**TEXT SECTION:**
# Pen kits



## Dalboy (22 Jun 2009)

Where do you all get your pen kits from and are they good quality also do they do a good variety of designs


----------



## Happy amateur (22 Jun 2009)

Axminsster at Bobbing (Iwade) is having a pen turning demonstration on Saturday 27th (Next Saturday) 
It might interest you.

Fred


----------



## Paul.J (22 Jun 2009)

I have just used the slimline Artisan kits from Axminster.
They still seem good after 18 months of use. :shock:


----------



## THOMASB (22 Jun 2009)

Have a look at The Turners Workshop site he has some good Kits across the range and more!!!


----------



## Dalboy (22 Jun 2009)

Thanks guys looks like that's saturday taken care of


----------



## John. B (22 Jun 2009)

Timberbits in Australia, and Woodturningz.com in the USA are very good also :lol: :lol: :lol:

John. B


----------



## Pip (23 Jun 2009)

What about the bloke on ebay? the one from Bakewell, anyone use his stuff?
pip


----------



## DaveL (23 Jun 2009)

Pip":33jf9kjz said:


> What about the bloke on ebay? the one from Bakewell, anyone use his stuff?

**AIM:** Extend the pen kit thread above, starting right after its last sentence.

**INFORMATION PROVIDED:**
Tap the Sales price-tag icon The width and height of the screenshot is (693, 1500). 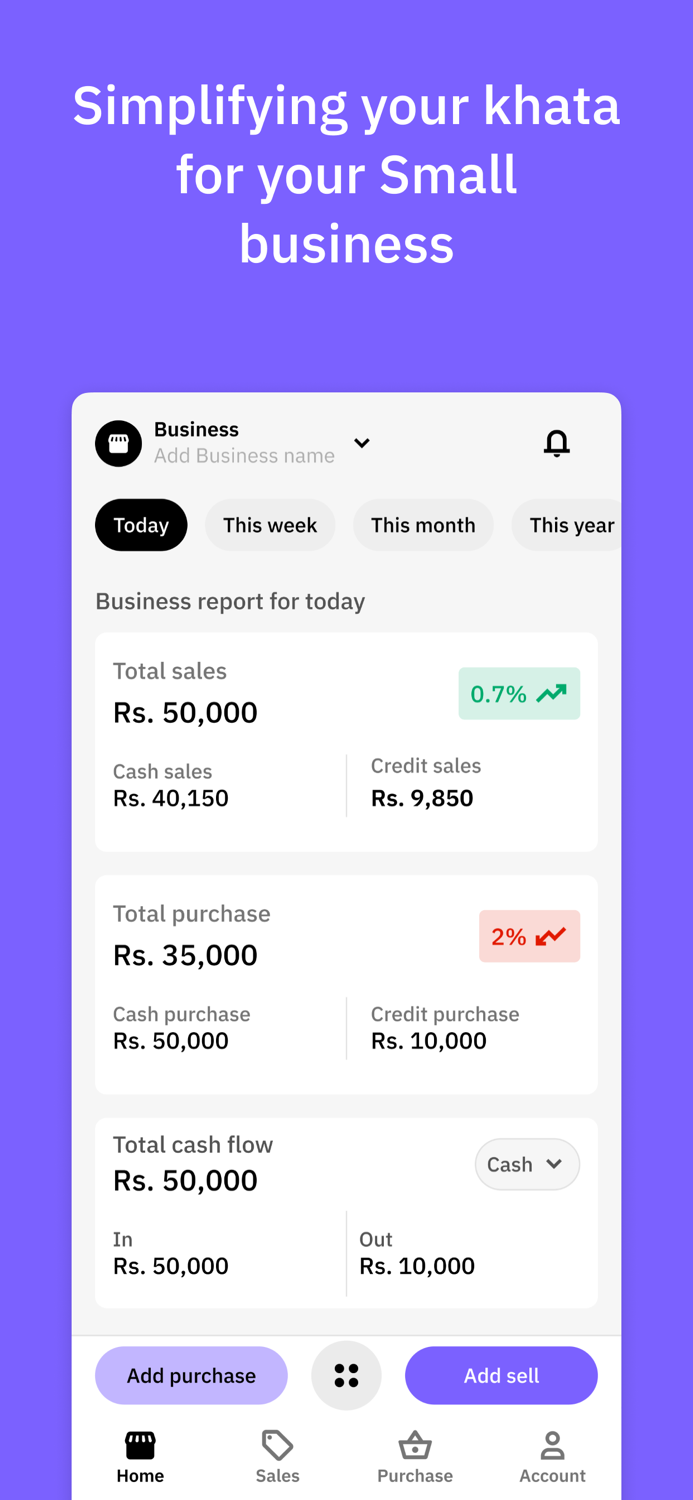click(x=277, y=1444)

**FINAL RESULT:**
I have bought a far bit from fun-e-turnz, is that who you mean? It is a woman, called Helen, good kits, I like the gun metal finish that she has. Very fair on the postage if you buy more than one lot.
I have also bought face plates and centres from her, well pleased.


----------



## stevebuk (23 Jun 2009)

Agree with daveL, helen is quick to deliver her stuff but i use this chap:
http://www.theturnersworkshop.co.uk/

Vince IMHO is the best on there, his stuff is good quality and the price is very fair, check him out.


----------



## Dalboy (23 Jun 2009)

Thanks again guys will check out the other sites. But will have to buy some from Axminster the weekend as I have only 2 left


----------



## Happy amateur (23 Jun 2009)

The one in Bakewell. Is that Craft Supplies?

Fred


----------



## stevebuk (24 Jun 2009)

no fred, its a female who trades on ebay as fun-e-turnz.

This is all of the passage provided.